Tony Soprano isn't the only TV bald guy having a good week.

Dr. Phil, the new syndicated talk show hosted by Oprah shrink Phil McGraw, scored terrific numbers in its Monday debut -- notching the highest ratings in syndication since Oprah rolled out nationally in 1986. 

"It's a breakout hit -- and it couldn't be better for the world of syndication," said Mediaweek analyst Marc Berman. 

Nationally, Dr. Phil notched a 5.3 overnight rating on its first day -- nearly twice the ratings that would have been considered a good start for a new show. 

Dr. Phil's inaugural numbers carried over into Tuesday, as it averaged a 5.0 overnight rating. 

"There hasn't been a bona fide hit in syndication since Rosie O'Donnell six years ago and this show is here to stay," Berman said. "People were at the point where they were thinking, 'What's the point of bringing out someone new? People are just not watching syndicated programming.' " 

"He's got that great ruboff from Oprah and the audiences love him," said industry analyst Tom DeCabia of PHD USA, an ad consulting firm. "They don't look at him as a screaming, babbling idiot. 

"The sampling has been there early, and I think he'll have a good, long run," DeCabia said. "Unlike the Jerry Springers . . . there's a lot of sincerity with him." 

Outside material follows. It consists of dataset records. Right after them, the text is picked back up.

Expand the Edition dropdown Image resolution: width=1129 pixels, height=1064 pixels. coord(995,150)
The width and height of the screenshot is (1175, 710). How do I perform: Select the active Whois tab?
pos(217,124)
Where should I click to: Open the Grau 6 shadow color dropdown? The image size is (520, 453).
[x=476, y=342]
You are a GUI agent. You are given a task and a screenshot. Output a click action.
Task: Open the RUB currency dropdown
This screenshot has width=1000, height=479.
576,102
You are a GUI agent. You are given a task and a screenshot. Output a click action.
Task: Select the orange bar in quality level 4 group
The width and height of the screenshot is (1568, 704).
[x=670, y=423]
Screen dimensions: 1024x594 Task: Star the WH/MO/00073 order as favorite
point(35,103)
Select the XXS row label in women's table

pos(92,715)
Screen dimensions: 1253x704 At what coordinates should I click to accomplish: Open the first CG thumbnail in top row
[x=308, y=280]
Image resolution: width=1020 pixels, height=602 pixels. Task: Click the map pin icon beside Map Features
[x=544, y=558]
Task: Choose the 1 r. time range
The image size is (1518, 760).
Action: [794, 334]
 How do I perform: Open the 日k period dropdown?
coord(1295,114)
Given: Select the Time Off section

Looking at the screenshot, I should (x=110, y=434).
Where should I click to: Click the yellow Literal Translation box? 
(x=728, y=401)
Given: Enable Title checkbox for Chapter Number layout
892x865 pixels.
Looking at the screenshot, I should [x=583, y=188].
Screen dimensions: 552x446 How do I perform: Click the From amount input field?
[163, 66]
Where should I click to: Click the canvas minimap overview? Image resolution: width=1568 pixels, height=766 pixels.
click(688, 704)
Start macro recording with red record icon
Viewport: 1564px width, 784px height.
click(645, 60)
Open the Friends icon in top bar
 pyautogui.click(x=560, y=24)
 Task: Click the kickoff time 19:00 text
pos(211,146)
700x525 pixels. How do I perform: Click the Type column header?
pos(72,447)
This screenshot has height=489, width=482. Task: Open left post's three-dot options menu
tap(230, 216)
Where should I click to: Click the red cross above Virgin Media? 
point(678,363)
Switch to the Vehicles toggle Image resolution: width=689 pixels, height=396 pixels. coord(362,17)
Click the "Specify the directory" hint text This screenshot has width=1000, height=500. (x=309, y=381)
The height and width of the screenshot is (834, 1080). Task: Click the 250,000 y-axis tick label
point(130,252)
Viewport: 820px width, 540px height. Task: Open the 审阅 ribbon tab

There's also a lot of strategic planning. Dr. Phil is a co-production between Harpo Productions (Winfrey's company), Paramount Television and King World. 

For starters, all three companies agreed that Dr. Phil would never air opposite Oprah -- meaning it wouldn't compete with the biggest hit in syndication. 

"In fairness to its competitors, Dr. Phil has the best timeslot and Oprah doesn't run opposite him," said Berman.